* [Task instructions]
Every entry below is to be copied exactly, with nothing omitted.

* [Recorded information]
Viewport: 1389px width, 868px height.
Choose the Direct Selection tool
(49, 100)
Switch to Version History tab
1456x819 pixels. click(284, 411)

* [The completed task]
Viewport: 1389px width, 868px height.
Choose the Direct Selection tool
(49, 100)
Switch to Version History tab
1456x819 pixels. click(284, 411)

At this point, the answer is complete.